#### Data for review:
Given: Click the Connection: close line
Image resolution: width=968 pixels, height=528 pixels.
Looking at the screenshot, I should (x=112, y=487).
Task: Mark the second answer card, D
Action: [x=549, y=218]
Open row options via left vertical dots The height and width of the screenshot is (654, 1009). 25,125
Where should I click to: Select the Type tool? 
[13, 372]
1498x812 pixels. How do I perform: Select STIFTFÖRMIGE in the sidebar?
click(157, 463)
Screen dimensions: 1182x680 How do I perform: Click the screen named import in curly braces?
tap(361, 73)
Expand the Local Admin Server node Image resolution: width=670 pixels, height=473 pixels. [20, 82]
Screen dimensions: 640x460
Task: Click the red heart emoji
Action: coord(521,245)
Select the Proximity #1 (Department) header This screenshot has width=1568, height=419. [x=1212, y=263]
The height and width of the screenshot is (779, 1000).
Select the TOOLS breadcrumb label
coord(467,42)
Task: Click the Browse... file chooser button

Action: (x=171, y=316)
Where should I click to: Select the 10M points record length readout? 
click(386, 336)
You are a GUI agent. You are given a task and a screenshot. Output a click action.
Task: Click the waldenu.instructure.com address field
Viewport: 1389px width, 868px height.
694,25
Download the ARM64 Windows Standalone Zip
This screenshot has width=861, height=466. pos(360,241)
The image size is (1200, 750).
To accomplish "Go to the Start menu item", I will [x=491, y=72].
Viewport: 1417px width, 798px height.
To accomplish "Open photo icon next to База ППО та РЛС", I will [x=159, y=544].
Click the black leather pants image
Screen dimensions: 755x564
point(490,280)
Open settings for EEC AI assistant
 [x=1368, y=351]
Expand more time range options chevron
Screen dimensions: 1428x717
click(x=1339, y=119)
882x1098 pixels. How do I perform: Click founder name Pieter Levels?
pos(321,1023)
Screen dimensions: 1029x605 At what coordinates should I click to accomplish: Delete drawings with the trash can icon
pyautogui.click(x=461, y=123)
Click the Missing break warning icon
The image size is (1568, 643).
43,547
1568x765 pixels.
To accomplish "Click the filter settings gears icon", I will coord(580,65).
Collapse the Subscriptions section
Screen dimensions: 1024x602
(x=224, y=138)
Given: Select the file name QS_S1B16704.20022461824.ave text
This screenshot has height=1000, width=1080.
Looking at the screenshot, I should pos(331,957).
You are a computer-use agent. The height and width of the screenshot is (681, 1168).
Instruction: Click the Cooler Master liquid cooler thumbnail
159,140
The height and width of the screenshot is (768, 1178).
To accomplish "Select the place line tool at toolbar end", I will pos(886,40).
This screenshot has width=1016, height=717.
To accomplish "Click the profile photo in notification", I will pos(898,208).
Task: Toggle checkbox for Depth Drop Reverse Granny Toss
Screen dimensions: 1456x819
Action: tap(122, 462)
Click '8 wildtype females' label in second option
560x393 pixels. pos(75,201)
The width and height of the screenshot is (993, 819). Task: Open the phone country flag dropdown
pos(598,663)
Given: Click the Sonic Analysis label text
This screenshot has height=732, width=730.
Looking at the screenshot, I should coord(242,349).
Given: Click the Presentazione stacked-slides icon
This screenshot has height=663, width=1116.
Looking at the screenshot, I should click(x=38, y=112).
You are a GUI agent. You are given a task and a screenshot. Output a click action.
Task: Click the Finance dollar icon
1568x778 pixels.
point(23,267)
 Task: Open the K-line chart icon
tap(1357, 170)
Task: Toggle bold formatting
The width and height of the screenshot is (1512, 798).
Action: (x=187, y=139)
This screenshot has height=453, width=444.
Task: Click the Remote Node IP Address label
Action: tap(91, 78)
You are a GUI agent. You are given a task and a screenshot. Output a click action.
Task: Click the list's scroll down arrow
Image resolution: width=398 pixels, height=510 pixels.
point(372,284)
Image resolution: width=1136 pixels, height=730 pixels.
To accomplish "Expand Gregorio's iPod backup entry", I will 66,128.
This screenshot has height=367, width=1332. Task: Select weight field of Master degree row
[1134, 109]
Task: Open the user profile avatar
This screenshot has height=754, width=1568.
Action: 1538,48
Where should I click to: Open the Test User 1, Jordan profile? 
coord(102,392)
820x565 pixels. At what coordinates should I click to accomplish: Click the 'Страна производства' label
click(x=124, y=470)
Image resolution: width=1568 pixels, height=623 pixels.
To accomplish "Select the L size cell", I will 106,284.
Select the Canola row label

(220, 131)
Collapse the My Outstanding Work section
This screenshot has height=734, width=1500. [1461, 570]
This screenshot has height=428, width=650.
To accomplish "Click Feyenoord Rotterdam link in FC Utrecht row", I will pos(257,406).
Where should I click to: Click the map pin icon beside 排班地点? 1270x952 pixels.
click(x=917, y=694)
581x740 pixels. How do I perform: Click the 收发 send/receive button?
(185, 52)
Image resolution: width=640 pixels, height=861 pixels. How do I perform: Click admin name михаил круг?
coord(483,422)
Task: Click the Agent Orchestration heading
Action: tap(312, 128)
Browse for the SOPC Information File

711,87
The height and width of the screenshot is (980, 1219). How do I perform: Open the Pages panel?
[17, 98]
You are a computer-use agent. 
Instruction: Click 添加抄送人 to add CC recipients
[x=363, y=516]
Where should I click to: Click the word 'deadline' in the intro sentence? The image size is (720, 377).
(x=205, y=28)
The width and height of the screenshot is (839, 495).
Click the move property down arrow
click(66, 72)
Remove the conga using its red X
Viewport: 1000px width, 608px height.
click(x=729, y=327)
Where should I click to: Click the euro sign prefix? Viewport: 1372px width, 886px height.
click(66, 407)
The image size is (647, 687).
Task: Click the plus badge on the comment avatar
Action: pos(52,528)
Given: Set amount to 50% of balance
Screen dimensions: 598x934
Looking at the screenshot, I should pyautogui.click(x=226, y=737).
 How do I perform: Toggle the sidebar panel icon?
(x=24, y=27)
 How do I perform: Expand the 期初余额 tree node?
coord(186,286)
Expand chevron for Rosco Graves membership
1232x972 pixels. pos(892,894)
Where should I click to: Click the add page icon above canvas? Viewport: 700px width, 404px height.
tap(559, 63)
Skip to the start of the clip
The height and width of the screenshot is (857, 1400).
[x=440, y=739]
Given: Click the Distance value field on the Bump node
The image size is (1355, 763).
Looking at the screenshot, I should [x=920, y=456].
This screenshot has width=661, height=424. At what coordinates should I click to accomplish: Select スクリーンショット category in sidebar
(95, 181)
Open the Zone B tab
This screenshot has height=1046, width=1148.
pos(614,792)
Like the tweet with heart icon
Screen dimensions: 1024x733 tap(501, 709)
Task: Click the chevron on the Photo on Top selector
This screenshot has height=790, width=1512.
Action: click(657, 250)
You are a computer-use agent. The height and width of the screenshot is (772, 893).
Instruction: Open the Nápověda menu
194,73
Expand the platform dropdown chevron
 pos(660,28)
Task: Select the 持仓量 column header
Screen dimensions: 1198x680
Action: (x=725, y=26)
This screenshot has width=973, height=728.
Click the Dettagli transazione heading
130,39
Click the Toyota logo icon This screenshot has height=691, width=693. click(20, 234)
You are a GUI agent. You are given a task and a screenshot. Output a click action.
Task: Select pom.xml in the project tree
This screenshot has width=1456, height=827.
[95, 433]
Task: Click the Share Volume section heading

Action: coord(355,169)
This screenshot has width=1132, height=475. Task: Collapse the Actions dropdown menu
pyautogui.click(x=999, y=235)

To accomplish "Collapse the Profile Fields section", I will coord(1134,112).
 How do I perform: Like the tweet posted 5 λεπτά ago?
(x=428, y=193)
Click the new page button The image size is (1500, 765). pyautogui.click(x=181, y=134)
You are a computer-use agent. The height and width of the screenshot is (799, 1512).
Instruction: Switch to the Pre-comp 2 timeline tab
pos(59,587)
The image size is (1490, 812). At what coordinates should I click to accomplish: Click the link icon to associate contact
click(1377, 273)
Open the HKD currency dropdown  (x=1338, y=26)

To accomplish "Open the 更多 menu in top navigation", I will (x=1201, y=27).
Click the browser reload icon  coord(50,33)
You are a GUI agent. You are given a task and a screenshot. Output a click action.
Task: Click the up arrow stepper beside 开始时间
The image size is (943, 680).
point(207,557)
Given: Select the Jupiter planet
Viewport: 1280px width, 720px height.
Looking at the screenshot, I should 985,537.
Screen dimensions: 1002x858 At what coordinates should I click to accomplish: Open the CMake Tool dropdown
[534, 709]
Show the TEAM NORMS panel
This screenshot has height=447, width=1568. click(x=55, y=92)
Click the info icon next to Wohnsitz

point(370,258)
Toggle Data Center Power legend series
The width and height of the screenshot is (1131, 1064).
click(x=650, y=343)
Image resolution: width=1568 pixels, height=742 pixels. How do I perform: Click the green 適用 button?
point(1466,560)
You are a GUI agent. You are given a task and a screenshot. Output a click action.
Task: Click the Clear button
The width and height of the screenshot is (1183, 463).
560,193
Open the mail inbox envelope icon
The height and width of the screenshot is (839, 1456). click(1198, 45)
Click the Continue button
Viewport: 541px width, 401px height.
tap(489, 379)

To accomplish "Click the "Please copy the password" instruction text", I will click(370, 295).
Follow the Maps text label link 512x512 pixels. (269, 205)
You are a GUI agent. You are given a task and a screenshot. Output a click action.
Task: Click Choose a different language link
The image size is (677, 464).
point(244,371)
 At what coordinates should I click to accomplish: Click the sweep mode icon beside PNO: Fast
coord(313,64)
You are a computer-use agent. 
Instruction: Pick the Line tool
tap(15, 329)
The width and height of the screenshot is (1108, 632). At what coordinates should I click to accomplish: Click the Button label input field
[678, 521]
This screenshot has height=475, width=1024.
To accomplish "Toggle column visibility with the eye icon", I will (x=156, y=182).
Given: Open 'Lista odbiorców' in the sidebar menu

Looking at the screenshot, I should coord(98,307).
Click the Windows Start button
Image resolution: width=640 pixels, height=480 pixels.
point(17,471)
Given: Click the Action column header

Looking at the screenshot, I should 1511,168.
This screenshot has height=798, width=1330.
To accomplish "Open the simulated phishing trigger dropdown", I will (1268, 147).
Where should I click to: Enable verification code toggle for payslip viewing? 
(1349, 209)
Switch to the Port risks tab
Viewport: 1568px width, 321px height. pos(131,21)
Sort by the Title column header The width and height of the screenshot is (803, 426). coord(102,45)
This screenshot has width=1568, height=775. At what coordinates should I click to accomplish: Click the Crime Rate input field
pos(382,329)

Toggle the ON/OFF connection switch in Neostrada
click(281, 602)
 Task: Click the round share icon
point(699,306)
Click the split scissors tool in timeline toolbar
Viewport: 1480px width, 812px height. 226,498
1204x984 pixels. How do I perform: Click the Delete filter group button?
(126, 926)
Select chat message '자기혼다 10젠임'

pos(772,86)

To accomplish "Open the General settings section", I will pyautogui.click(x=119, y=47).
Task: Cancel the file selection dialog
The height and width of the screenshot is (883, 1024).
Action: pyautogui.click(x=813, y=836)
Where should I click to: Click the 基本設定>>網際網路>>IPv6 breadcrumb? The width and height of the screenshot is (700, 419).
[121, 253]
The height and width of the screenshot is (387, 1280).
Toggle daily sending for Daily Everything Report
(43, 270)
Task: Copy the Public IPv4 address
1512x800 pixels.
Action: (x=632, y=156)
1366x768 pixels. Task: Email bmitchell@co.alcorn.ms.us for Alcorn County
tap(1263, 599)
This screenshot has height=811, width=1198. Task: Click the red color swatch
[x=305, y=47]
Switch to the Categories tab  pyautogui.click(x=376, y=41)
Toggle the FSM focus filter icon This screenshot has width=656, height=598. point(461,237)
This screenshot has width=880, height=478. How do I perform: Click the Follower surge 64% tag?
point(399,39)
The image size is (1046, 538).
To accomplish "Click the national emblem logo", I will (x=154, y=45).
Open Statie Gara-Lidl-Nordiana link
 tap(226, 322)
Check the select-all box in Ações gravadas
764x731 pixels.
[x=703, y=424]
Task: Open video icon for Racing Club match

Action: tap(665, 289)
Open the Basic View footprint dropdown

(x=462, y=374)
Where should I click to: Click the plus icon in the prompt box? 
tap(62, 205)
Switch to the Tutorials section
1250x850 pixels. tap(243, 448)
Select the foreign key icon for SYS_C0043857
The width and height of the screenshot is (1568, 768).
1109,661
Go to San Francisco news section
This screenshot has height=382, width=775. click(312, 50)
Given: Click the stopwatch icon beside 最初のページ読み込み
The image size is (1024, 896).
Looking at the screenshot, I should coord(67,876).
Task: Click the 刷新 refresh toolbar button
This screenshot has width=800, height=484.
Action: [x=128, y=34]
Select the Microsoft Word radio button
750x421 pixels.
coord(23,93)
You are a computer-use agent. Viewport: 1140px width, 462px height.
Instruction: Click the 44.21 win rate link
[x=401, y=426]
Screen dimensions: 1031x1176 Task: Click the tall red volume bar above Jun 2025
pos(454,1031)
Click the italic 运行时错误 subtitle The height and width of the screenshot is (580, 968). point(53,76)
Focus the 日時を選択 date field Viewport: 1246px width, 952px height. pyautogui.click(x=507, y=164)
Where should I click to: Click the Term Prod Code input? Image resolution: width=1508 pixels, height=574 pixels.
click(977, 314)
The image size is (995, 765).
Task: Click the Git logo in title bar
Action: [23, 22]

#### Problem to solve:
In the listing above, find the line with "Click the Windows Start button" and the line with "The image size is (1046, 538).". Output those two lines and every line between them, exactly as written.

#### Result of the task:
Click the Windows Start button
Image resolution: width=640 pixels, height=480 pixels.
point(17,471)
Given: Click the Action column header

Looking at the screenshot, I should 1511,168.
This screenshot has height=798, width=1330.
To accomplish "Open the simulated phishing trigger dropdown", I will (1268, 147).
Where should I click to: Enable verification code toggle for payslip viewing? 
(1349, 209)
Switch to the Port risks tab
Viewport: 1568px width, 321px height. pos(131,21)
Sort by the Title column header The width and height of the screenshot is (803, 426). coord(102,45)
This screenshot has width=1568, height=775. At what coordinates should I click to accomplish: Click the Crime Rate input field
pos(382,329)

Toggle the ON/OFF connection switch in Neostrada
click(281, 602)
 Task: Click the round share icon
point(699,306)
Click the split scissors tool in timeline toolbar
Viewport: 1480px width, 812px height. 226,498
1204x984 pixels. How do I perform: Click the Delete filter group button?
(126, 926)
Select chat message '자기혼다 10젠임'

pos(772,86)

To accomplish "Open the General settings section", I will pyautogui.click(x=119, y=47).
Task: Cancel the file selection dialog
The height and width of the screenshot is (883, 1024).
Action: pyautogui.click(x=813, y=836)
Where should I click to: Click the 基本設定>>網際網路>>IPv6 breadcrumb? The width and height of the screenshot is (700, 419).
[121, 253]
The height and width of the screenshot is (387, 1280).
Toggle daily sending for Daily Everything Report
(43, 270)
Task: Copy the Public IPv4 address
1512x800 pixels.
Action: (x=632, y=156)
1366x768 pixels. Task: Email bmitchell@co.alcorn.ms.us for Alcorn County
tap(1263, 599)
This screenshot has height=811, width=1198. Task: Click the red color swatch
[x=305, y=47]
Switch to the Categories tab  pyautogui.click(x=376, y=41)
Toggle the FSM focus filter icon This screenshot has width=656, height=598. point(461,237)
This screenshot has width=880, height=478. How do I perform: Click the Follower surge 64% tag?
point(399,39)
The image size is (1046, 538).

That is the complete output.